SOURCE EXTRACT:

Bug #27164 Crash when mixing InnoDB and MyISAM Geospatial tables
Submitted: 15 Mar 2007 6:35 Modified: 1 Apr 2007 23:20
Reporter: Travers Carter Email Updates:
Status: Closed Impact on me:
None 
Category:MySQL Server: General Severity:S1 (Critical)
Version:4.1.23/5.0.37,5.1.17BK OS:Linux (Linux x86_64, suse93 x32)
Assigned to: Georgi Kodinov CPU Architecture:Any
Tags: crash

[15 Mar 2007 6:35] Travers Carter
Description:
When inserting into a table with a POINT column immediately after creating an InnoDB TABLE, followed by the MyISAM table containing the POINT column the MySQL server frequently crashes (maybe 30-40% of the time).

- The crash occurs on Linux x86_64 (CentOS v4.4)
- The crash doesn't appear to be repeatable on Linux i386 (Fedora Core 6)

EXERCISE INSTRUCTIONS:
1. Arrange each line of the listing below as a numbered list, omitting blank lines and leaving out the pictures.
2. Pick up the crash bug report above where it stops, and continue it.

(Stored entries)
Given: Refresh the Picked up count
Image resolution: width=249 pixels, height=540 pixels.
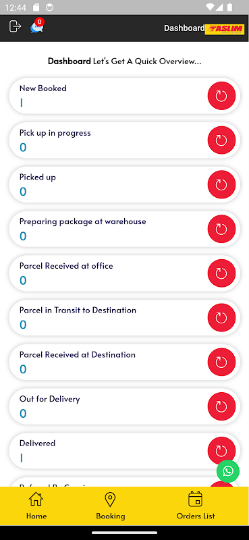Looking at the screenshot, I should point(221,184).
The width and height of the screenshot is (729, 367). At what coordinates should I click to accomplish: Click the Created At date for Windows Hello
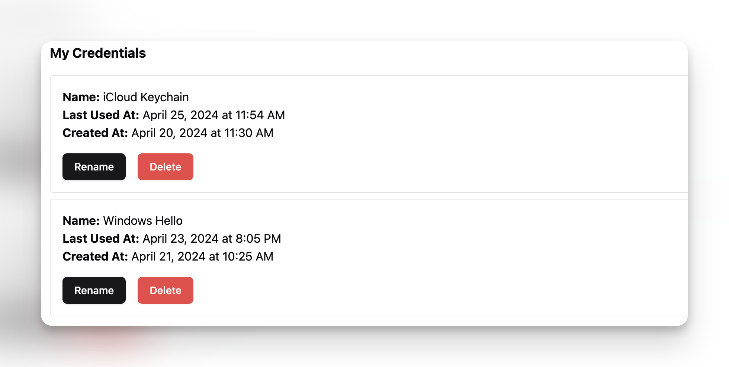click(202, 256)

SET OF ANSWERS:
1.
1. Given: Refresh the Picked up count
2. Image resolution: width=249 pixels, height=540 pixels.
3. Looking at the screenshot, I should point(221,184).
4. The width and height of the screenshot is (729, 367). At what coordinates should I click to accomplish: Click the Created At date for Windows Hello
5. click(202, 256)

2.
- MySQL was installed from the 5.0.37-0.glibc23 RPMs 
- The crash still occurs after clean re-install with mysql_install_db.
- The crash doesn't occur in MySQL 5.0.27

The following appear in the log when the crash occurs
------------------------------
thd=0x1682f30
Attempting backtrace. You can use the following information to find out
where mysqld died. If you see no messages after this, something went
terribly wrong...
Cannot determine thread, fp=0x450ca128, backtrace may not be correct.
Stack range sanity check OK, backtrace follows:
(nil)
New value of fp=0x1682f30 failed sanity check, terminating stack trace!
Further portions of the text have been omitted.